Two Node Server Cluster Topology

Server Clusters:

Middleware application server should be setup as per fault tolerant architecture.

In two node separate clusters topology, we will have two node cluster in primary site and two node cluster in DR site.

Primary site nodes will be active carrying real traffic. DR site node will be passive; it will not take any workload while primary site is operational. In case of disaster, DR site clusters will become active and take the workload.

During production deployment, Processes should be deployed in both primary and DR site server clusters .Also externalized variables /process properties should be configured in both server accordingly.

Fault tolerant architecture.

It will have multilevel failure protection; server level, Load balancer (LB) lever, storage level. If any of the server is down, traffic will be forwarded to other server by load balancer.

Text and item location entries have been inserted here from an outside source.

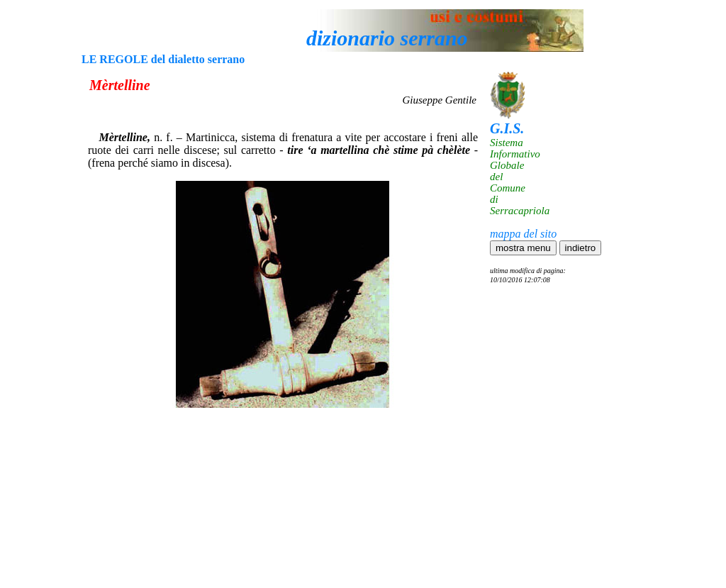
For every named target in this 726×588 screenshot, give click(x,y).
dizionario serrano (387, 38)
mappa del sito (523, 233)
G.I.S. (507, 128)
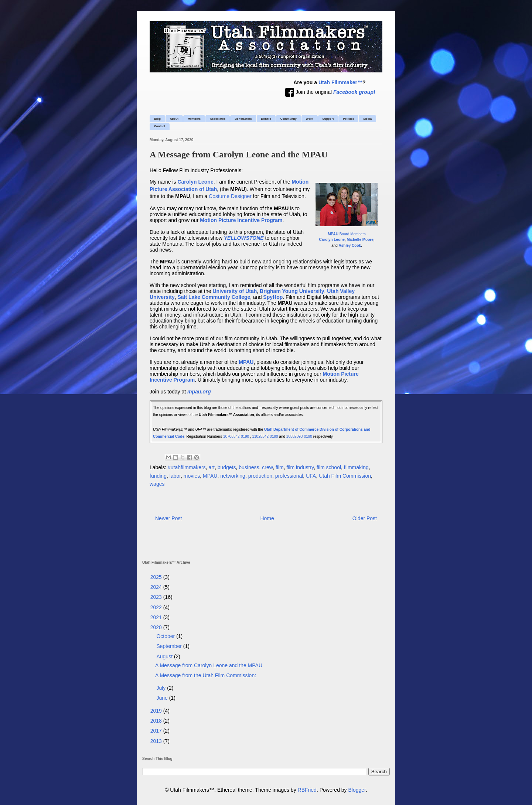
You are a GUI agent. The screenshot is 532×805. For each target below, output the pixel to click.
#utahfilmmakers (187, 467)
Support (328, 119)
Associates (218, 119)
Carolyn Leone (331, 239)
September (170, 646)
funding (158, 476)
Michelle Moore (360, 239)
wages (157, 484)
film (280, 467)
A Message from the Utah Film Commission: (205, 675)
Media (367, 119)
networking (233, 476)
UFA (311, 476)
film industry (300, 467)
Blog (157, 119)
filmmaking (356, 467)
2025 (157, 577)
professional (289, 476)
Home (267, 518)
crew (267, 467)
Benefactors (243, 119)
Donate (266, 119)
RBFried (307, 790)
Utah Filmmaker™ (340, 82)
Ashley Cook (350, 245)
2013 (157, 741)
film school (329, 467)
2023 (157, 597)
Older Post (365, 518)
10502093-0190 (299, 436)
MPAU (210, 476)
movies (192, 476)
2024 (157, 587)
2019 (157, 711)
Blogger (357, 790)
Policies (348, 119)
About (174, 119)
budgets (227, 467)
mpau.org (199, 392)
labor (175, 476)
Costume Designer (230, 196)
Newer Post (168, 518)
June (163, 698)
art (212, 467)
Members (194, 119)
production (260, 476)
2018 (157, 721)
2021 (157, 617)
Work (310, 119)
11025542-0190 (265, 436)
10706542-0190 (236, 436)
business (249, 467)
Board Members (347, 234)
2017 (157, 731)
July (161, 688)
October (166, 636)
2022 (157, 607)
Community (289, 119)
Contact (160, 126)
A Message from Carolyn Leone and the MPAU (209, 665)
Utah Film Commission (345, 476)
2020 (157, 627)
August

From the internet, web traffic will come via WAF. If primary site LB is down, traffic can be forwarded to DR site LB by WAF. But unless it is absolute necessary, don’t channel the traffic to DR site, because you need to synch up data from DR site to primary site during failback.

If case storage /database failure of primary site, this setup can leverage data of DR as it is expected that data will be synched up to DR site in real time by leveraging storage replication tools.

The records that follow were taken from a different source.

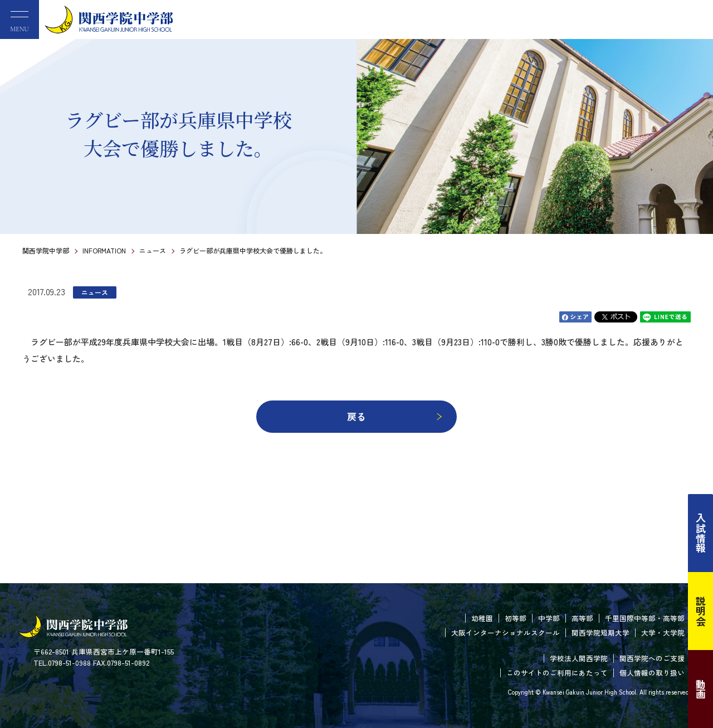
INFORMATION (104, 250)
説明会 (701, 611)
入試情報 (701, 533)
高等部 (582, 618)
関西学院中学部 (46, 250)
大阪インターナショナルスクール (505, 632)
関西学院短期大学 (600, 632)
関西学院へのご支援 (652, 658)
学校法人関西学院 (579, 658)
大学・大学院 (663, 632)
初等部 (515, 618)
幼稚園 (482, 618)
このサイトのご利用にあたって (557, 672)
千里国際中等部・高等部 (644, 618)
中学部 (549, 618)
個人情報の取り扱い (652, 672)
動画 (701, 689)
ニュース (153, 250)
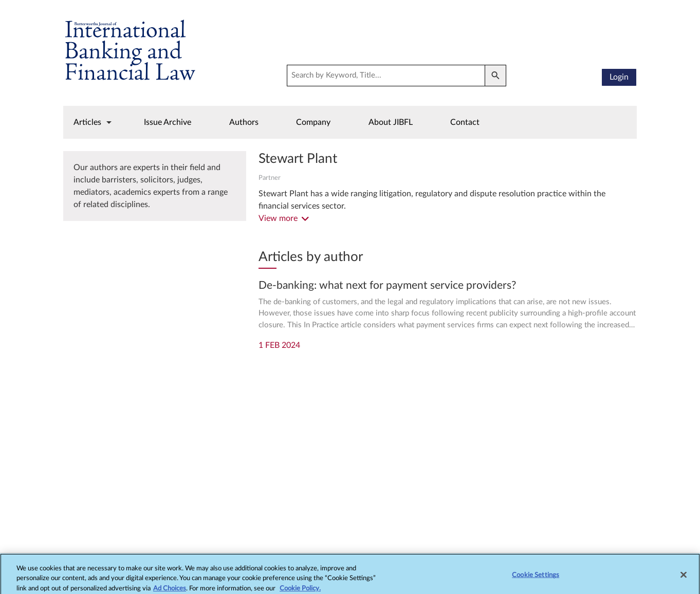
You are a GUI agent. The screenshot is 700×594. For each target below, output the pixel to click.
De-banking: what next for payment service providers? (387, 285)
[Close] (684, 577)
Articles (87, 122)
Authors (244, 122)
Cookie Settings (536, 578)
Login (619, 77)
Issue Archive (168, 122)
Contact (465, 122)
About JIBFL (391, 122)
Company (313, 122)
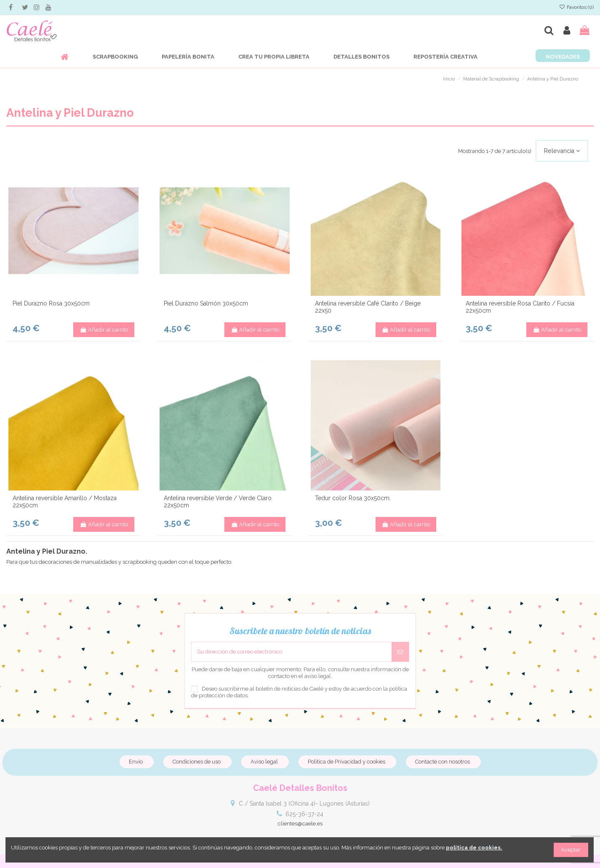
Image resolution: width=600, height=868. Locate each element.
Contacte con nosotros (443, 761)
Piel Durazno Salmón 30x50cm (206, 303)
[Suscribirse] (400, 652)
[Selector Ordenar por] (562, 151)
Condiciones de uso (197, 761)
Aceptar (571, 849)
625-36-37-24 (304, 814)
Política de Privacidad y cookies (347, 761)
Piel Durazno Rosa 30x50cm (51, 303)
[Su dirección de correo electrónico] (291, 652)
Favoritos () (576, 7)
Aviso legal (264, 761)
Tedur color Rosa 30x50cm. (353, 498)
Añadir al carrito (104, 330)
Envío (136, 761)
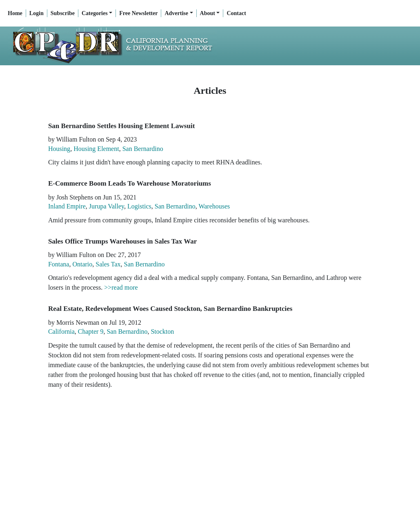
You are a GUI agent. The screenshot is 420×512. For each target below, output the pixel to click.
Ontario (82, 264)
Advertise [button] (176, 13)
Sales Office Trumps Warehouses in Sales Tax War (122, 241)
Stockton (162, 331)
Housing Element (96, 149)
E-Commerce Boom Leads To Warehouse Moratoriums (129, 183)
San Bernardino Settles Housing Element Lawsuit (121, 126)
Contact (236, 13)
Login (36, 13)
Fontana (59, 264)
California (61, 331)
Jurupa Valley (107, 206)
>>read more (121, 287)
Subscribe (62, 13)
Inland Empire (67, 206)
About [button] (207, 13)
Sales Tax (108, 264)
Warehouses (214, 206)
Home (15, 13)
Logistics (139, 206)
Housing (59, 149)
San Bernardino (143, 149)
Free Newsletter (138, 13)
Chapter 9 (91, 331)
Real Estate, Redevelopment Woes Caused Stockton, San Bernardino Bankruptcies (170, 308)
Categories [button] (95, 13)
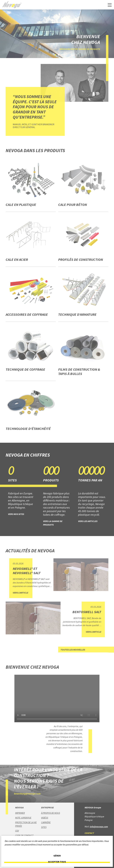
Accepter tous (57, 862)
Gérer (57, 856)
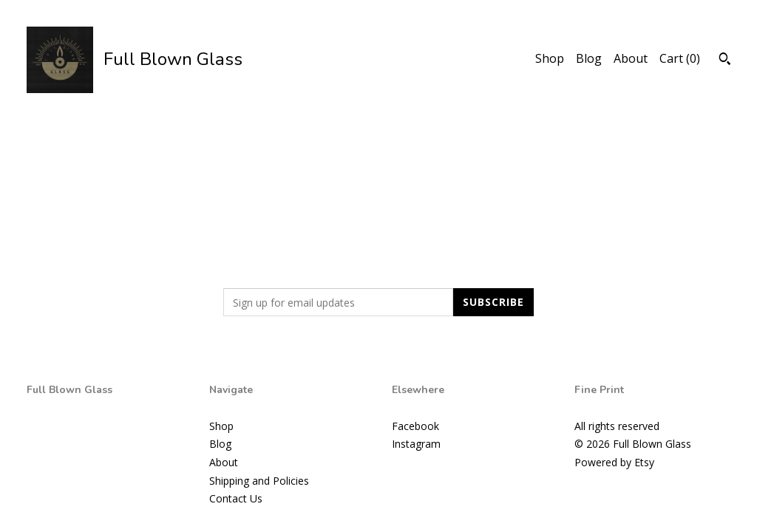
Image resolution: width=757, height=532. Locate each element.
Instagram (416, 443)
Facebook (415, 426)
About (631, 58)
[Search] (724, 61)
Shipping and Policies (259, 480)
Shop (549, 58)
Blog (588, 58)
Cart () (679, 58)
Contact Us (236, 498)
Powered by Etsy (614, 462)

Unlike java web application, the web service call is stateless. That means server does not need to maintain state for the web service call. Each call is independent. So session replication is not required. Though server can replicate other information like cache if distributed caching is used.

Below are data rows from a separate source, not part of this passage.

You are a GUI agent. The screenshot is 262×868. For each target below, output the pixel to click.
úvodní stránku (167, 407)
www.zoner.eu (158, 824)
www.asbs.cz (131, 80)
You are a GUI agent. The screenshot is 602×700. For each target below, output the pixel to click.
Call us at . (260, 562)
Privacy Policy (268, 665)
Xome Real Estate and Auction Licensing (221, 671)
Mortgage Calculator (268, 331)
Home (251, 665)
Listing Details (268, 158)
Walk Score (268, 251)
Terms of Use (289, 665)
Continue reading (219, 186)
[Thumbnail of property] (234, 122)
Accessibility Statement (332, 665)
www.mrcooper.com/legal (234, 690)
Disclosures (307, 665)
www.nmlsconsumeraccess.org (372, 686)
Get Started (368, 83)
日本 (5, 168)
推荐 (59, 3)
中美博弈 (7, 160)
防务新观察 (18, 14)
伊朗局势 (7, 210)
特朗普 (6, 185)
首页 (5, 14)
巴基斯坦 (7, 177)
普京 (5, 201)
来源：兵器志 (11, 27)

If server stores operational data in SAN or database that may be replicated to DR site. But if process does not require to store any information on disk or database then nothing needs to be replicated.

Failover:

In case of disaster source application can point to DR site URL directly. In that case source code may need to be changed where URLs are hard coded.. Normally URL are externalized variable and kept in a process properties. That process properties can be updated directly from server console without redeployment requirement. Another option is not to change the URL but is to change the IP address of the URL. In this case requester application does not have any impact in case of disaster. We should ask Domain name server administrator to change the IP address of the URL. The only problem in this case is that it may take sometimes for server to point to the correct IP address because new DNS lookup will not be initiated by server unless DNS records expire as per TTL value. . Typical TTL value in DNS records are set below 1 hour in case of web service call. In this case, it is expected that system will get the correct IP address of URL in DNS lookup after couple of hours. We should maintain a check list of activities for failover. Not only URL needs to get changed, other variables also may require to change. Also database/storage admin support may be required as replication needs to be in opposite direction (from DR to Primary site). Now- a-days modern middleware system can provide RPO to 0 and RTO less than 1 hour.

Failback:

If primary site comes up then application should use primary site infrastructure. All the application which is using DR site URL/IP address should use primary site URL/IP address. Requester application configuration /properties should be changed again to point to primary site resources. SAN and database of DR site should by synched up with primary site as required.